Jadi, weeks ago pas lagi kelompokan di perpustakaan nemu buku yang menurut gue menarik. I showed it to my friends and their reaction was like bleh, bahas ginian lagi rek. Haha maafkan ya temans:"D
Judul bukunya sih Human Intimacy: Marriage, The Family and Its Meaning oleh Frank D. Cox, ini adalah inset 1-2 yang ada pada halaman 20 di buku tsb. I don't know why it catch my attention (nope) (i know but yeah). Dan aku mencoba untuk menerjemahkan.

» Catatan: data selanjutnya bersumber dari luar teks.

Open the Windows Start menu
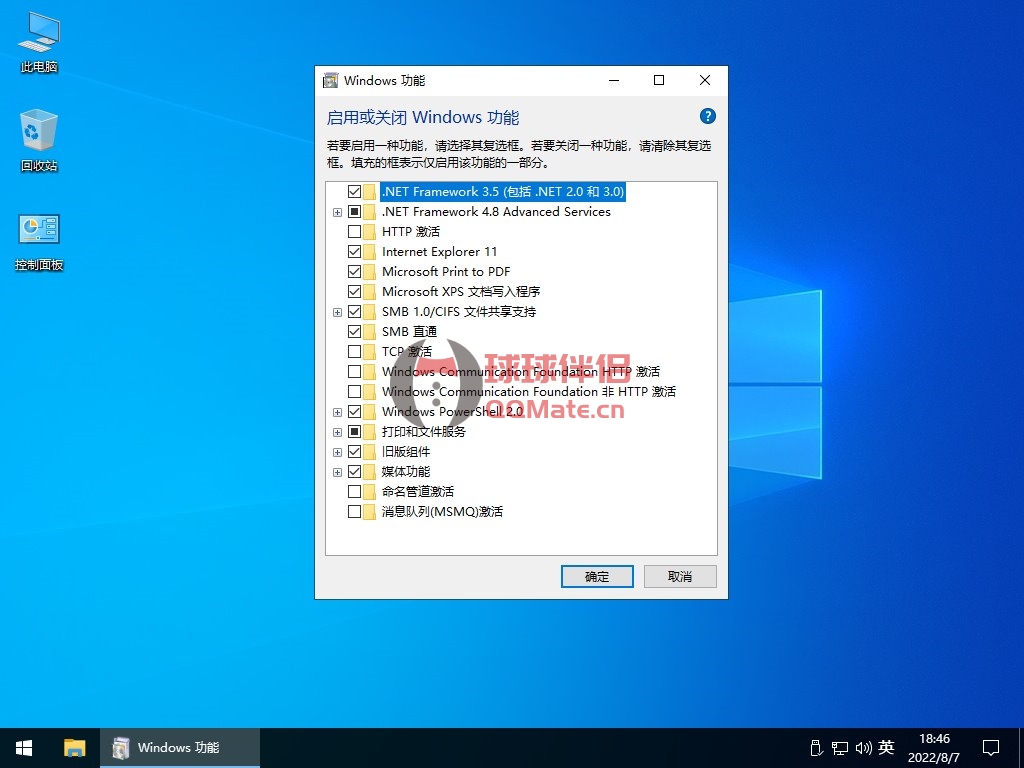 coord(24,747)
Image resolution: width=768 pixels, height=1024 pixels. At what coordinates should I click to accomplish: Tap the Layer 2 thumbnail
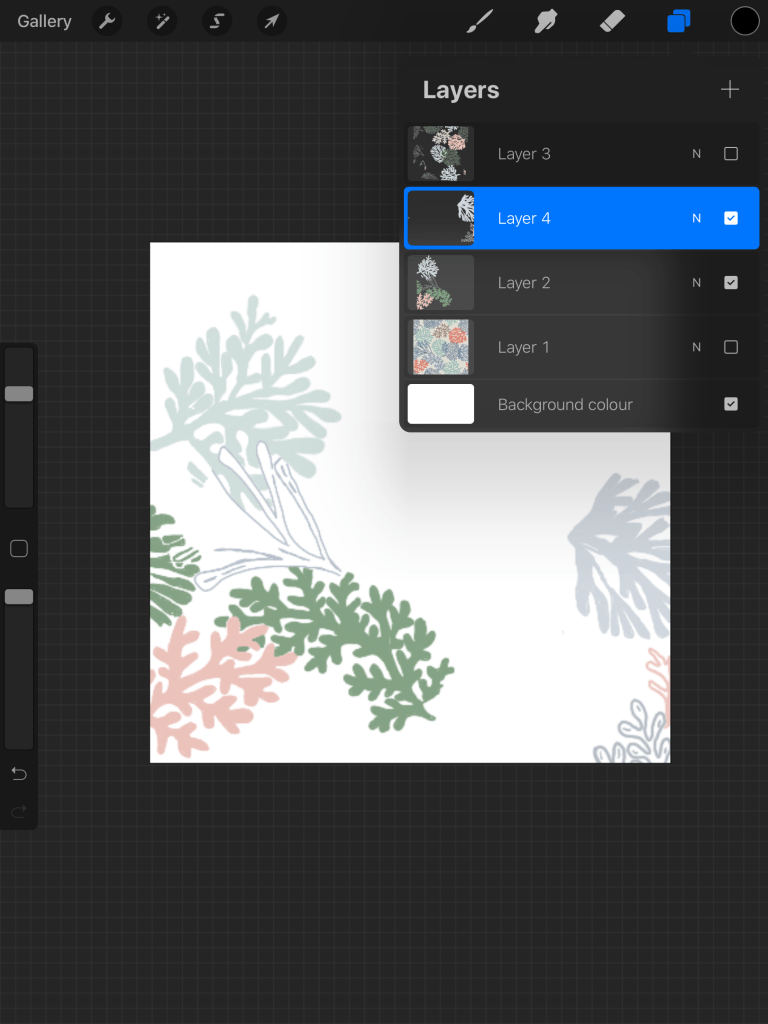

Untuk mencari dan menemukan keintiman dengan yang lain
memiliki manfaat yang besar. Tapi orang cenderung menghindari keintiman dengan
banyak alasan. Untuk membuka diri terhadap keintiman juga berisiko tersakiti. Bagaimana
jika kita membuka diri kepada orang lain, mempercayai mereka akan melakukan hal
yang sama, tapi nyatanya tidak? Masing-masing dari kita mungkin pernah
mengalami hal yang seperti itu. Siapa yang belum pernah menyukai orang lain dan
ditolak? Kita mungkin sekarang bisa menertawakan kegagalan kita dengan
keintiman diawal (kita biasa menyebutnya cinta monyet), tapi setiap kegagalan
yang kita dapat, kita menjadi lebih berhati-hati dan was-was.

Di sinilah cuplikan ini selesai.